• TASK DESCRIPTION:
The lines from the start of the data through the line containing "Task: Click the child guest count icon" are to be reproduced exactly, both ends included.

• SOURCE DATA:
[Start of section]

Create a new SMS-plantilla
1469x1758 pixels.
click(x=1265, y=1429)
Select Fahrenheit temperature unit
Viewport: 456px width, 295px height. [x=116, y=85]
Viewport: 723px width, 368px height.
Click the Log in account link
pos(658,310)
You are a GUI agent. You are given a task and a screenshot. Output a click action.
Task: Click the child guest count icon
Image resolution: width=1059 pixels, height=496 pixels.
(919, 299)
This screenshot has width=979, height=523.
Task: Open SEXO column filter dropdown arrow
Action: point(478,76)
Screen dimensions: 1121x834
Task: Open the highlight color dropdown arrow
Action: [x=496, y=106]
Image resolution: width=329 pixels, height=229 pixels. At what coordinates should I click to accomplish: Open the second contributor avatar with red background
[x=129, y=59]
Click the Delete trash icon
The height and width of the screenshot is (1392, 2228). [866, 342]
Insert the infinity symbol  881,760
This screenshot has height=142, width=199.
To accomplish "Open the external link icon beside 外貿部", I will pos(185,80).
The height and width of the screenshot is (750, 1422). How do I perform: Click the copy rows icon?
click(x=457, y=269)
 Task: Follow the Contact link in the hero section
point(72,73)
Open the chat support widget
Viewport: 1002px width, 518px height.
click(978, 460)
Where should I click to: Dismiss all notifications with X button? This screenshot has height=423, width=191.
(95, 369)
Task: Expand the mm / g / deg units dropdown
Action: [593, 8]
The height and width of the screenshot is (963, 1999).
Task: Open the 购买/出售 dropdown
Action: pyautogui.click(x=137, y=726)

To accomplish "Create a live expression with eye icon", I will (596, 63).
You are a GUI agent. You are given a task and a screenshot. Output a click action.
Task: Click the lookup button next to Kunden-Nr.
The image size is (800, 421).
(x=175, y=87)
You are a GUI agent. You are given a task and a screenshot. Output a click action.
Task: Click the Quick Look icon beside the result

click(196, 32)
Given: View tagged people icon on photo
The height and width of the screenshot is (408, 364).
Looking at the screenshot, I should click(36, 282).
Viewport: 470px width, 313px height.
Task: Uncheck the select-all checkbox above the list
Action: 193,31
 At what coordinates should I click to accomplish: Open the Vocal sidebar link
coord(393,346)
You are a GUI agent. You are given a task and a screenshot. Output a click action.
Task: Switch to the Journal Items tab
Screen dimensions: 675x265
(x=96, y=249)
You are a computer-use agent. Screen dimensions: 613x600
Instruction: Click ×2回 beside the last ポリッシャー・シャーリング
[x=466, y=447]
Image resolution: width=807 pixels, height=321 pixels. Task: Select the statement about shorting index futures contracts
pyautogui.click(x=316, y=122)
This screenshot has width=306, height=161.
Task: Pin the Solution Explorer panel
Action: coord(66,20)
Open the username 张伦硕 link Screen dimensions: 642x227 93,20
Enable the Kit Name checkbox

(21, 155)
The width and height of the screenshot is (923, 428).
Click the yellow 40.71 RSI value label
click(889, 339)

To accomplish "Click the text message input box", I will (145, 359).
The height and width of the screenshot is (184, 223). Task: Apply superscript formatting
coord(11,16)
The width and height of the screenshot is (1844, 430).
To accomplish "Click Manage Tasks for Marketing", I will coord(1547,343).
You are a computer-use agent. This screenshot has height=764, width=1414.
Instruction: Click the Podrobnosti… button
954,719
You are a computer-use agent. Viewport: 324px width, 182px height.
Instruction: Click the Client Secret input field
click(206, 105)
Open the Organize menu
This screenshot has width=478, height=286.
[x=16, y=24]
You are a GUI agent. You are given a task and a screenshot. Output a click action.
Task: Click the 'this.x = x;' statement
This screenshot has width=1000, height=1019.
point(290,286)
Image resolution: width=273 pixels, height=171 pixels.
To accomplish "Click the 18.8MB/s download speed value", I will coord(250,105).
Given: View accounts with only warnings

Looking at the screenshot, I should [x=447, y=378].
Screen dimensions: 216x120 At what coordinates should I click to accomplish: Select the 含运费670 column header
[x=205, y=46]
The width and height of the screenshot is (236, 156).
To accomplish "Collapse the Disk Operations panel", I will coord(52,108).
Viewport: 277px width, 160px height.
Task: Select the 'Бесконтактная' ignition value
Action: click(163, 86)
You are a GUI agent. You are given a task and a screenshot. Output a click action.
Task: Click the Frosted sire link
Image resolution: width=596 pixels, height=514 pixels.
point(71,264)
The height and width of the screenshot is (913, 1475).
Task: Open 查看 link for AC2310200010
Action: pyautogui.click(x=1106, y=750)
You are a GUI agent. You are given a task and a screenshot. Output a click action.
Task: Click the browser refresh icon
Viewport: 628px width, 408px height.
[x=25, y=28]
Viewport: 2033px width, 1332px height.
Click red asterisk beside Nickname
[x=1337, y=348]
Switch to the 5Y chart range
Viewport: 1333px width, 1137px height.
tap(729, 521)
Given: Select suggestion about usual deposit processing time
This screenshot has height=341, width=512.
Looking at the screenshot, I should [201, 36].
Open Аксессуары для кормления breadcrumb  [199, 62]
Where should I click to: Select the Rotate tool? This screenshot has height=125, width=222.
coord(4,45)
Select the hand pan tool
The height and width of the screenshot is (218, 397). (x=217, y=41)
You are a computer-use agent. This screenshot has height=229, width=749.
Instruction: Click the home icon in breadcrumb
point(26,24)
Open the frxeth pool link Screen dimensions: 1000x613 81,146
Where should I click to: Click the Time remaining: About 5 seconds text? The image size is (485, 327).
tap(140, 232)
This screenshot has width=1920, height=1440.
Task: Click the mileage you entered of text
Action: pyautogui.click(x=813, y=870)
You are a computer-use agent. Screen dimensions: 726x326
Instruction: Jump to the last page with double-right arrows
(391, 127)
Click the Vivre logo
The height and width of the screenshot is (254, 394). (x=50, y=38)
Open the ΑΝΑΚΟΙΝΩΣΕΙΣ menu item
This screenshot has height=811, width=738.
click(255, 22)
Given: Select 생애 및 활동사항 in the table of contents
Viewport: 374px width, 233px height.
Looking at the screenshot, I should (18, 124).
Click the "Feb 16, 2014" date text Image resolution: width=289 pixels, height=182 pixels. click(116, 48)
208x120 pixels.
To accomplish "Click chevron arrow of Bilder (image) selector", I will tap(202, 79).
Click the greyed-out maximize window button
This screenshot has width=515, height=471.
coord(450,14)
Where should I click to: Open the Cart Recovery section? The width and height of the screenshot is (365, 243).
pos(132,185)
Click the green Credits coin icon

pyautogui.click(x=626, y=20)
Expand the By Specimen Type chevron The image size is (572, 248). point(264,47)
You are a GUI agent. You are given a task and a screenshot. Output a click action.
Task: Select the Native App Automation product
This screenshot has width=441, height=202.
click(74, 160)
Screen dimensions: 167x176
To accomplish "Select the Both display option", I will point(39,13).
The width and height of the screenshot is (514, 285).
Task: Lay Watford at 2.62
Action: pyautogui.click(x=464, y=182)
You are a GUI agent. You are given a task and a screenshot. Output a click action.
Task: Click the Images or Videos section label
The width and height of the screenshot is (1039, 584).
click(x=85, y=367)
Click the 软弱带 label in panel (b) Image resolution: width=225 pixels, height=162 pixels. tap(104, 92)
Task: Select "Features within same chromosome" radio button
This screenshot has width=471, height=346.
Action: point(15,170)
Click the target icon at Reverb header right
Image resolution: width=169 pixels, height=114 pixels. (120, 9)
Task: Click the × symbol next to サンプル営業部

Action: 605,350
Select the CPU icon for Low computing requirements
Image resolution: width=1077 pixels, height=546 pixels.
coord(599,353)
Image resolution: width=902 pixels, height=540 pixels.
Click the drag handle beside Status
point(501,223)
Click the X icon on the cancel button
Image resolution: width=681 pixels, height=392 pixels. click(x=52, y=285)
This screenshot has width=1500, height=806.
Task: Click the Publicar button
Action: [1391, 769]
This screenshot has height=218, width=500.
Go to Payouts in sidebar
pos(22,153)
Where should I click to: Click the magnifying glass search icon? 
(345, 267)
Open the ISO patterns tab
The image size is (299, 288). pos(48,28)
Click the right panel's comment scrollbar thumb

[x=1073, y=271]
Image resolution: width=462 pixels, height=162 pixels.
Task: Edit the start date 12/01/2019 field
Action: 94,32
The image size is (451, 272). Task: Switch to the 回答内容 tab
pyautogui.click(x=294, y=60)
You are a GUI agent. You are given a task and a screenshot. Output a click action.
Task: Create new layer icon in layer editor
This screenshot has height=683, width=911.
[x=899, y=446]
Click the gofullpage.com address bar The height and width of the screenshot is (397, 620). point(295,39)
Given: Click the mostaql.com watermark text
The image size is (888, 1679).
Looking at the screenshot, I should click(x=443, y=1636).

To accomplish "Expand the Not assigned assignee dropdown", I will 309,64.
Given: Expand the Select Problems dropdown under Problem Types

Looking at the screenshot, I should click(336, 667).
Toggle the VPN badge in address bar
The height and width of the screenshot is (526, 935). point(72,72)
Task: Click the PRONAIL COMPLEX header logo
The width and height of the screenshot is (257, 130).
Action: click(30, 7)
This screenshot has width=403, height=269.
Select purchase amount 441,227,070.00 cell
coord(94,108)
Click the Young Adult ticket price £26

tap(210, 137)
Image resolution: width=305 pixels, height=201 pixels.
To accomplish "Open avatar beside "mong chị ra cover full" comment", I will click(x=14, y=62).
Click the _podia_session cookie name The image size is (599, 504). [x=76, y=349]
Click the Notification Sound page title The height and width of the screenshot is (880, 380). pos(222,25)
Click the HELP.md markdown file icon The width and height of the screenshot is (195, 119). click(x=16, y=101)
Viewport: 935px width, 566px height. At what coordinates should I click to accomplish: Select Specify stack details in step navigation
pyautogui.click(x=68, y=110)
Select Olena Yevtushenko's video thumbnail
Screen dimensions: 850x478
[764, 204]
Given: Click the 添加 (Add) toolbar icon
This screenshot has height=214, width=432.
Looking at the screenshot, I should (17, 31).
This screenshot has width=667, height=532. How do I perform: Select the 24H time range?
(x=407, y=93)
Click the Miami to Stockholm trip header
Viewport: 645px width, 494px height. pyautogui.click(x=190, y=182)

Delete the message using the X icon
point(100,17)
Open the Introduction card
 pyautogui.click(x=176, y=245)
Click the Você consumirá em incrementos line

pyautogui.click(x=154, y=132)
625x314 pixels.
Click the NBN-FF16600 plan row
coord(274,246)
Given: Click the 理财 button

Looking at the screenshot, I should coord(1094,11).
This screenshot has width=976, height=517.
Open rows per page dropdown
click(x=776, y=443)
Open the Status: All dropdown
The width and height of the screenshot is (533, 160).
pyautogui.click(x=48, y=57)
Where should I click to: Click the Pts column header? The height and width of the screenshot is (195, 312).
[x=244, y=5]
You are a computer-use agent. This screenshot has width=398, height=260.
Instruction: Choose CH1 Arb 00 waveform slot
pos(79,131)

[End of section]

• YOUR SOLUTION:
Create a new SMS-plantilla
1469x1758 pixels.
click(x=1265, y=1429)
Select Fahrenheit temperature unit
Viewport: 456px width, 295px height. [x=116, y=85]
Viewport: 723px width, 368px height.
Click the Log in account link
pos(658,310)
You are a GUI agent. You are given a task and a screenshot. Output a click action.
Task: Click the child guest count icon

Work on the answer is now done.